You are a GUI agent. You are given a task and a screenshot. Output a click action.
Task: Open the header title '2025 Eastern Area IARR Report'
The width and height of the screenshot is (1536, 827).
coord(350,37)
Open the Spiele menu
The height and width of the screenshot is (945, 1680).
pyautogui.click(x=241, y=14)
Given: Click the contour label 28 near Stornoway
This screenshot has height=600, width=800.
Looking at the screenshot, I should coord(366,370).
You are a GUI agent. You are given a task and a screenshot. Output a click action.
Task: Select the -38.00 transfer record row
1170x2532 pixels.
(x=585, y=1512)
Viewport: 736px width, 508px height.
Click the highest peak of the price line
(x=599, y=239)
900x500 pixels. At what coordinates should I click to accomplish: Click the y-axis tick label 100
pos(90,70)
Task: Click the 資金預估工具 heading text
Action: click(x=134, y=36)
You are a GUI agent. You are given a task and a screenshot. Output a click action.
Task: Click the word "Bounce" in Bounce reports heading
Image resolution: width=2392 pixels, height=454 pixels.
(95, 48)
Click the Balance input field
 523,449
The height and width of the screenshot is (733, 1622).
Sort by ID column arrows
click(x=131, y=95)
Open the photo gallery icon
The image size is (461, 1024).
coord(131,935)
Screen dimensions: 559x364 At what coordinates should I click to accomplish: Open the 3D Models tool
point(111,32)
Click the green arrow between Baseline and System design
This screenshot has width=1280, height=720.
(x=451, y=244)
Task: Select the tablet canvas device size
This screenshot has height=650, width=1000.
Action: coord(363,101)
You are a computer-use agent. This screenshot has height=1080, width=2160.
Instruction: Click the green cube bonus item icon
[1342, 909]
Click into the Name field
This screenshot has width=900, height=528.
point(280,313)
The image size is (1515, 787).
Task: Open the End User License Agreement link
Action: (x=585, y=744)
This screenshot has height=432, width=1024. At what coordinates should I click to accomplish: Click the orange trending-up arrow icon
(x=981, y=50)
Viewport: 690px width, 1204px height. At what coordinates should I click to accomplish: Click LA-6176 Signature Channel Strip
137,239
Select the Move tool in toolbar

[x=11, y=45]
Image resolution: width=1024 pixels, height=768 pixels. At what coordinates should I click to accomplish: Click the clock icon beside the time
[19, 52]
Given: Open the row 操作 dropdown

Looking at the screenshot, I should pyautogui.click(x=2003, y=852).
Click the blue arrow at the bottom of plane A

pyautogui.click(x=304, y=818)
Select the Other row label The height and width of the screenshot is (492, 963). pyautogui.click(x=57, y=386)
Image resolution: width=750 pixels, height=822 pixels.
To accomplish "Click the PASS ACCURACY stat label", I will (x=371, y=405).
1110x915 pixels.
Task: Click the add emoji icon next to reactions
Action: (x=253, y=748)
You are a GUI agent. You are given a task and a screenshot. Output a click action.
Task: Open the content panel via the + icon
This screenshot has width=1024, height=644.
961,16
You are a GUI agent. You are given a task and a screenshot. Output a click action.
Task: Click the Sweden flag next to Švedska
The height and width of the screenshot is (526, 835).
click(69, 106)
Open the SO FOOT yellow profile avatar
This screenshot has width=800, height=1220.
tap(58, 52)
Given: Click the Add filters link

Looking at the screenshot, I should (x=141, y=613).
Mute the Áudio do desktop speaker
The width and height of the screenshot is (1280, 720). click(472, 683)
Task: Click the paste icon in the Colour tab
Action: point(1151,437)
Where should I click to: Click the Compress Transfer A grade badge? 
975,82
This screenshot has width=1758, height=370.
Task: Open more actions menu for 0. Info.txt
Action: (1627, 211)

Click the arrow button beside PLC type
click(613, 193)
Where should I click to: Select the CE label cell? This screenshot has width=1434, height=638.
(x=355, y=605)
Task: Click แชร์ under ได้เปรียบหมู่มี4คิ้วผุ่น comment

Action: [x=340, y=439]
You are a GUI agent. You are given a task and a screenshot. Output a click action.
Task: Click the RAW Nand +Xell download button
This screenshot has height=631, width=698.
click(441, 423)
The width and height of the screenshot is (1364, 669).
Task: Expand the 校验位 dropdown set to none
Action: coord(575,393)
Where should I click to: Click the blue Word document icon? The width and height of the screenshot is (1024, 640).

◆ Problem to work on:
Taking the entries above, print exactly the lines starting at the line with "Image resolution: width=2392" and ending at the line with "Task: Select the tablet canvas device size", both included.

◆ Result below:
Image resolution: width=2392 pixels, height=454 pixels.
(95, 48)
Click the Balance input field
 523,449
The height and width of the screenshot is (733, 1622).
Sort by ID column arrows
click(x=131, y=95)
Open the photo gallery icon
The image size is (461, 1024).
coord(131,935)
Screen dimensions: 559x364 At what coordinates should I click to accomplish: Open the 3D Models tool
point(111,32)
Click the green arrow between Baseline and System design
This screenshot has width=1280, height=720.
(x=451, y=244)
Task: Select the tablet canvas device size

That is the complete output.